Passage to read:

============================================================

The "Half Moku" coxcomb has been used for  years on handrails
and on the rims of yachts because it gives an excellent grip for
the hand, while providing a smooth under-wrap for the fingers to

Here's an example aboard the USS Zuni (ATF 95) [USCGC TAMAROA
WMEC-166] which probably dates from the mid-sixties.   This rail is in
forward twartships companionway and the ladder leads up to the 01
level (Radio and Captain's quarters) and down to Officer Country.

The ship (at the time of the picture) had been decommissioned for over
18 years and so there is a LOT of dust buildup on the rails, as well as
a fair amount of damage from sliding equipment across the rails as
she was "stripped out".

Start by stropping two lines to the rail/wheel to be covered.

For this coxcomb, use the tightest-laid line you can obtain...
it pays off in the finished appearance.

If you can't get a really tight-laid cotton line, consider using
(on a standard 1.75" piperail) some 3mm polyester-covered
nylon-cored line.  It will give an excellent result.

Take the RIGHT hand side line and make a half-hitch
going to your LEFT.  Get this as tight as you can without
pulling the line out of it's stropping..

WEAR YOUR GLOVES!  This coxcomb is truly [turly???]
tough on your hands!)

("Don't spell like my brother!")

Now take the free line (the LEFT hand line) and half-hitch
over the first and to your RIGHT.  (Don't forget to "roll" the
line in your fingers to tighten up the lay!) then take the first
line and make another half-hitch to the left and then tighten the
livin' crapdoodle out of the hitching.  You want these and the
hitches to be as tight as possible and all about the same size.  
(It's important... really.)

Fair up back and sides as you go... when pulling this tight you
won't get that much of a chance to do corrections later.  

Keep on doing alternate-side hitching until you reach the SIXTH
from the apex... tighten everything up hard as you go!

(Keep rolling that line between your fingers, but ONLY when
you're hitching to the right, or against the lay. )

Tricky part:   you should have SIX hitches on each side, including the
one forming the apex of the pyramid.  

Your SIXTH half-hitch on both sides is where you'll reverse directions,
and it needs to be as tight as the rest of them, just heading in
the opposite direction.

============================================================

Problem requirements:
In the Half Moku coxcomb instructions, what line is suggested for a standard 1.75" piperail if a really tight-laid cotton line can't be obtained? The data after this text comes from a separate source.

Dataset entries:
============================================================

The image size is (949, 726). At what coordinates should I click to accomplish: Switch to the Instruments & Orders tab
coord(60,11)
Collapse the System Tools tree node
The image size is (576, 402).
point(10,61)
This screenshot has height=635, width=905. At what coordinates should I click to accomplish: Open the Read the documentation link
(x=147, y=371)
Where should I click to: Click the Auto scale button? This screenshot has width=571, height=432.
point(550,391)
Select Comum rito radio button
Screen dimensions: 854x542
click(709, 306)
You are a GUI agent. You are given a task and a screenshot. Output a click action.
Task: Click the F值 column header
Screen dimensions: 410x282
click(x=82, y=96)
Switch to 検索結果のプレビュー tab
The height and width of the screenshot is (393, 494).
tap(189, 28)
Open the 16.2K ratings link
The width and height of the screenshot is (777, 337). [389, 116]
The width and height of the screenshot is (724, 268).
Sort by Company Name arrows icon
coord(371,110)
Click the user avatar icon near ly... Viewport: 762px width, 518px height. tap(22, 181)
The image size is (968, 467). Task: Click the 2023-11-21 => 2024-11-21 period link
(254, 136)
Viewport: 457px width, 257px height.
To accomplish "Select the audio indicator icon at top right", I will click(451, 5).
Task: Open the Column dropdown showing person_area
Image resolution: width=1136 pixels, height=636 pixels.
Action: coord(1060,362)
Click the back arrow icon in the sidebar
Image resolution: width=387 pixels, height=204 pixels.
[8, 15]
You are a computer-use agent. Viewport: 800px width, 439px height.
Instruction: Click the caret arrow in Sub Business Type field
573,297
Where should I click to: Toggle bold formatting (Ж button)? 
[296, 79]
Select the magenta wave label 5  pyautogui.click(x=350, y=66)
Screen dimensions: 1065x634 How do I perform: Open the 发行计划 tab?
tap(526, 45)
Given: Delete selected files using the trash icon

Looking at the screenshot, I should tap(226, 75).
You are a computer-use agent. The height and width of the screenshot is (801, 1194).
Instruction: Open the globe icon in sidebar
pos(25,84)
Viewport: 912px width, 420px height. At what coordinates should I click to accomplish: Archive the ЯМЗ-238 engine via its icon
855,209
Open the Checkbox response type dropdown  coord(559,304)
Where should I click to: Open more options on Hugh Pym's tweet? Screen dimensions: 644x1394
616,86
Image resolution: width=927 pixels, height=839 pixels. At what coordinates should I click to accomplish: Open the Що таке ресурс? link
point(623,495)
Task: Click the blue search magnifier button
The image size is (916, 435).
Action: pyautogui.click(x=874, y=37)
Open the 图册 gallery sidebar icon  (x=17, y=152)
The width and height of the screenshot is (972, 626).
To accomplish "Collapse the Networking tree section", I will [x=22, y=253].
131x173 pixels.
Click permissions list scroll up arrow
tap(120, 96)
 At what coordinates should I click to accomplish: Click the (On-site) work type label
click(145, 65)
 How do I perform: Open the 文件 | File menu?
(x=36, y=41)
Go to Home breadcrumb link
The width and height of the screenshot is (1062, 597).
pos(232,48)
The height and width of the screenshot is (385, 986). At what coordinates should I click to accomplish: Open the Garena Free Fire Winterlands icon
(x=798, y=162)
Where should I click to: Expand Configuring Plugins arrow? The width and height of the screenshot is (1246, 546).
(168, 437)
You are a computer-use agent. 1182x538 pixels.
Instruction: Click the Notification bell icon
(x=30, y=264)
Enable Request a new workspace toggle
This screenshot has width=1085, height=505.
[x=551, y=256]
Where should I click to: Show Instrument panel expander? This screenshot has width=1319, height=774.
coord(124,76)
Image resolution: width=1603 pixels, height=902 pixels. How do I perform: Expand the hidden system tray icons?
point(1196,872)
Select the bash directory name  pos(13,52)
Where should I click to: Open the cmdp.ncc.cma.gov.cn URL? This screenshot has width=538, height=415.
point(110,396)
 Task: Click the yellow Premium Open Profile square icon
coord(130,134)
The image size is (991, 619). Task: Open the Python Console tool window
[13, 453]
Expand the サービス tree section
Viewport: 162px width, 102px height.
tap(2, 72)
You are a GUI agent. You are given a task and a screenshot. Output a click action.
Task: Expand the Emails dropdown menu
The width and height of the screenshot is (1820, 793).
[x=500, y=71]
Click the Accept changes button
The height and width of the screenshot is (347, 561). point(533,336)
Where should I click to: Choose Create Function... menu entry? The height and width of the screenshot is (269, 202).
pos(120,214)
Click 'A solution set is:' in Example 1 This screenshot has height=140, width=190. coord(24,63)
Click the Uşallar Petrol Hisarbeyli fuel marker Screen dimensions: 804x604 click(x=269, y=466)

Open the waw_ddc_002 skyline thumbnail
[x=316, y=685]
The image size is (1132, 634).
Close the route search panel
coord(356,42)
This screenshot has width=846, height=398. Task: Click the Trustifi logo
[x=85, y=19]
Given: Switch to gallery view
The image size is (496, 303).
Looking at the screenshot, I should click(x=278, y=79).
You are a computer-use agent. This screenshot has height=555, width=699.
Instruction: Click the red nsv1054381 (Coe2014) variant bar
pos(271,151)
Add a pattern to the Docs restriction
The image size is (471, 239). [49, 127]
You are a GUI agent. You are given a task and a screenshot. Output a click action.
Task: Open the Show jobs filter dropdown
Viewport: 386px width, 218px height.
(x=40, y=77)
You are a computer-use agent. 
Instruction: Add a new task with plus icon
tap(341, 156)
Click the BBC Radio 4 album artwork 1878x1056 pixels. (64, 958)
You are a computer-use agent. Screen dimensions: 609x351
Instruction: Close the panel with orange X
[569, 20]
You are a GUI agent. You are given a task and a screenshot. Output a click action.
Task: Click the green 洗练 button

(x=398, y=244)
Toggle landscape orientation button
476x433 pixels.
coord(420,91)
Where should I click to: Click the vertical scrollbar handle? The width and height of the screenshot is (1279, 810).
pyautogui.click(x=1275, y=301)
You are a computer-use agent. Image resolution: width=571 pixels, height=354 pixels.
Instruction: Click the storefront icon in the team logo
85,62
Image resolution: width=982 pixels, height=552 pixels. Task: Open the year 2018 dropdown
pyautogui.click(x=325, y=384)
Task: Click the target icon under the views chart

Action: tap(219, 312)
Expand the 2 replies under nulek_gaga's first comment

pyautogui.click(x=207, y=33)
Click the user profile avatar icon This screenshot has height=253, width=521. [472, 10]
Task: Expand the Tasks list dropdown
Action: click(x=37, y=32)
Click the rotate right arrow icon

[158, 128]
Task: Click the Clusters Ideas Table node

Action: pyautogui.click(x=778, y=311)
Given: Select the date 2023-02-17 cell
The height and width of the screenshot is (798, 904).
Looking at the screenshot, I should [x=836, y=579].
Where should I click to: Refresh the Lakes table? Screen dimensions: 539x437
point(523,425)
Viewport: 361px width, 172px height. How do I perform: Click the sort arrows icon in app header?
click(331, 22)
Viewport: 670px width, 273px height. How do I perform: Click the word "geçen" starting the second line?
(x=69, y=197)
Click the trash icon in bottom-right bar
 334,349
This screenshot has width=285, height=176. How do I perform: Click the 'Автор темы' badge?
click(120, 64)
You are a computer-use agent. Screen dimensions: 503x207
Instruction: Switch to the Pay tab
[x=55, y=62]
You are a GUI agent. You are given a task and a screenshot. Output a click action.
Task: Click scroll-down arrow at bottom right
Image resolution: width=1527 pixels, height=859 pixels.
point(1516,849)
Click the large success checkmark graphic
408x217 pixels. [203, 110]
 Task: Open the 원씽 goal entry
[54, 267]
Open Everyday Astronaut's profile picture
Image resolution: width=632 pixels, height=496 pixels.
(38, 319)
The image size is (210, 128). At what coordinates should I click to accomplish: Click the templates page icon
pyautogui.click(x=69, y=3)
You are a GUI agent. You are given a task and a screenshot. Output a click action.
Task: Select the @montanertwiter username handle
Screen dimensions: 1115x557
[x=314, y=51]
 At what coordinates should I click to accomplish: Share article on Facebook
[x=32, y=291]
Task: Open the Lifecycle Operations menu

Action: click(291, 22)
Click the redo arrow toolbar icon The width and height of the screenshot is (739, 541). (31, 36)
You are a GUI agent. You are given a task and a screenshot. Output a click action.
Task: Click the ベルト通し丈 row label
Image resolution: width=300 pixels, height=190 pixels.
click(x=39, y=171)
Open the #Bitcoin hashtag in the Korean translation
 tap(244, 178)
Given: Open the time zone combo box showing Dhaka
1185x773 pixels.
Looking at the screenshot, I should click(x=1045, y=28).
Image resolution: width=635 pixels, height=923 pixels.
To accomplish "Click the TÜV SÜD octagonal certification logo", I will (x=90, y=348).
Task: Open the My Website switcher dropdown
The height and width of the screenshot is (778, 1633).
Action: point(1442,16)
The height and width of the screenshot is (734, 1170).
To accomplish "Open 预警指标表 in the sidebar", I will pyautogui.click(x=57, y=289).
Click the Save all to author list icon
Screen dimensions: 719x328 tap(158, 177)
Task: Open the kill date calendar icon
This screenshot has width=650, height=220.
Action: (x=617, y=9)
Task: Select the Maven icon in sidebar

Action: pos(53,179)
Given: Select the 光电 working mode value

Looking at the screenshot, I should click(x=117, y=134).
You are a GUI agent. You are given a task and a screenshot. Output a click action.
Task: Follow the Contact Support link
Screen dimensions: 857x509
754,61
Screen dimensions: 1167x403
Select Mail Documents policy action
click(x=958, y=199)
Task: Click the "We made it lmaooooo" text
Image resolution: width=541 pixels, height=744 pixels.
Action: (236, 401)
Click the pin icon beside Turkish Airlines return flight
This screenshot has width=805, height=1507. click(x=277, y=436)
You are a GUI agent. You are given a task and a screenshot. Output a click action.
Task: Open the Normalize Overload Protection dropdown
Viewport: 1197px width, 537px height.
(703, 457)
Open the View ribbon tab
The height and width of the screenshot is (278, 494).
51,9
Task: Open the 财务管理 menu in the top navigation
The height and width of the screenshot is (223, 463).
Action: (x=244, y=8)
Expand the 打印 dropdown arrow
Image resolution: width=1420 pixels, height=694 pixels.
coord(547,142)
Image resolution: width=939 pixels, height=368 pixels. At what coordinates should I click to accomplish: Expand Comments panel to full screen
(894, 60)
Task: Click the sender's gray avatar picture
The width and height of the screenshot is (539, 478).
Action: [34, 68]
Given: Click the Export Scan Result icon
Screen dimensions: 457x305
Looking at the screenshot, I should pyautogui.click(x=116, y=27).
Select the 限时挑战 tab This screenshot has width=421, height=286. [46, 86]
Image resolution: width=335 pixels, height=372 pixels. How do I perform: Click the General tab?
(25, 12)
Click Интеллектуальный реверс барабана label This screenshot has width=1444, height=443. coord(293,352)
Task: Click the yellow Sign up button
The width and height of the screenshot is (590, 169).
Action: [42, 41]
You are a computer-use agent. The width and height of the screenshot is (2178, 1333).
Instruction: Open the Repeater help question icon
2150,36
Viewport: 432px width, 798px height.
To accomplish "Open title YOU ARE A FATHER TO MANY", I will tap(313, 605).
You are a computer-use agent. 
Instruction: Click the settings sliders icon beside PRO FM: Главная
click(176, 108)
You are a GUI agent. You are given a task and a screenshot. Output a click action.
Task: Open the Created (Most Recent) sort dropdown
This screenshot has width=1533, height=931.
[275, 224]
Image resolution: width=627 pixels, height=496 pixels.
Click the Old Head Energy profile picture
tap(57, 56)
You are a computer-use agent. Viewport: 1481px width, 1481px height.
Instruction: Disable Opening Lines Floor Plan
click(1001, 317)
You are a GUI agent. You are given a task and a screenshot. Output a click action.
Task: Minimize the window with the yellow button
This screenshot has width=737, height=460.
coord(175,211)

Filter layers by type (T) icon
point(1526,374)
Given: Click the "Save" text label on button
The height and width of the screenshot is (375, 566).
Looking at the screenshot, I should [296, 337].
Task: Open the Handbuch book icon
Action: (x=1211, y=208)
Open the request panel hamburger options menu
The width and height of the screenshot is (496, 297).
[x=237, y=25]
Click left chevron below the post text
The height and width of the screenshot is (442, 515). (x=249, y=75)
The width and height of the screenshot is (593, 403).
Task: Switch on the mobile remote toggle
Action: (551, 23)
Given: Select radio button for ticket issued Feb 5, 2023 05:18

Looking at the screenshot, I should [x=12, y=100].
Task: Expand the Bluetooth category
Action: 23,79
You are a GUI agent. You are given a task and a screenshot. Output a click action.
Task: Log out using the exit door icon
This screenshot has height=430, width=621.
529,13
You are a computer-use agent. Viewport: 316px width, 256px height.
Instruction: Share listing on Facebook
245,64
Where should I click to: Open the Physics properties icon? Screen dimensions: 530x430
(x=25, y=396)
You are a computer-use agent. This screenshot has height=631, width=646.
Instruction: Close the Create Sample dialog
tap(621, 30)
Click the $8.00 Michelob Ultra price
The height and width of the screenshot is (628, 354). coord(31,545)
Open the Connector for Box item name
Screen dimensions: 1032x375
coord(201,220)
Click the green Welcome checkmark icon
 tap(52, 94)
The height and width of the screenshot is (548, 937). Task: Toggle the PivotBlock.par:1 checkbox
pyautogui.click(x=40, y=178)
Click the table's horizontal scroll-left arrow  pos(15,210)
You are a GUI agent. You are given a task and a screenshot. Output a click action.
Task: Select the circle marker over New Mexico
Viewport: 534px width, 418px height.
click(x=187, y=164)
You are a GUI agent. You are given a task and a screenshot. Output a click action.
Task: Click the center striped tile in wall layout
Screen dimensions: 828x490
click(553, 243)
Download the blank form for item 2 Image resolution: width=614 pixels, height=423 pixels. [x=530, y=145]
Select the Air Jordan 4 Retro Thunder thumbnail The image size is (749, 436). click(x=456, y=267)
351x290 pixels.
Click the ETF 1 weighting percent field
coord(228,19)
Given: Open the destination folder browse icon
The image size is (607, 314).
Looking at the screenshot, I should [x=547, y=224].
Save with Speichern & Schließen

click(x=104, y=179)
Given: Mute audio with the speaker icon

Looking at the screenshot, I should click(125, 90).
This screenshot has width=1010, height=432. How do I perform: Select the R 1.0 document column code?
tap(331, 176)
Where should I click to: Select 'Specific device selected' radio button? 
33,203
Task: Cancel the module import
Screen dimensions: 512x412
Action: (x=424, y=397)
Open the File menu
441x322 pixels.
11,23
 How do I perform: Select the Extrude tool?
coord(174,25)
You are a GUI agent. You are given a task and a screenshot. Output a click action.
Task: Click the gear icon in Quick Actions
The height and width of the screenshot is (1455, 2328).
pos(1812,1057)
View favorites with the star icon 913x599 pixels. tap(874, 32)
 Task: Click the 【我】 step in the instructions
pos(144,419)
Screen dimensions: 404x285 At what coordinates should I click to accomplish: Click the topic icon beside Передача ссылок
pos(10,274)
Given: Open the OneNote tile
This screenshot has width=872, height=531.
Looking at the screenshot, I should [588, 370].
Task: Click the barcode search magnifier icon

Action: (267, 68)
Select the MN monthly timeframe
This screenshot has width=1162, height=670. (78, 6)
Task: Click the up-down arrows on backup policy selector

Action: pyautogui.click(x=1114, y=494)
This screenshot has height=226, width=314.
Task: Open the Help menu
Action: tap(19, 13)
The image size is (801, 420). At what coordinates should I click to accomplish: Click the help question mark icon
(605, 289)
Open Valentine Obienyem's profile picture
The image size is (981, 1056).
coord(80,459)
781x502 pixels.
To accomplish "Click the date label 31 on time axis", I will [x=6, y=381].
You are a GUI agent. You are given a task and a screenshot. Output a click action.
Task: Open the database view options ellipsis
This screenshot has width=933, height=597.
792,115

============================================================

Response to this task:
3mm polyester-covered nylon-cored line.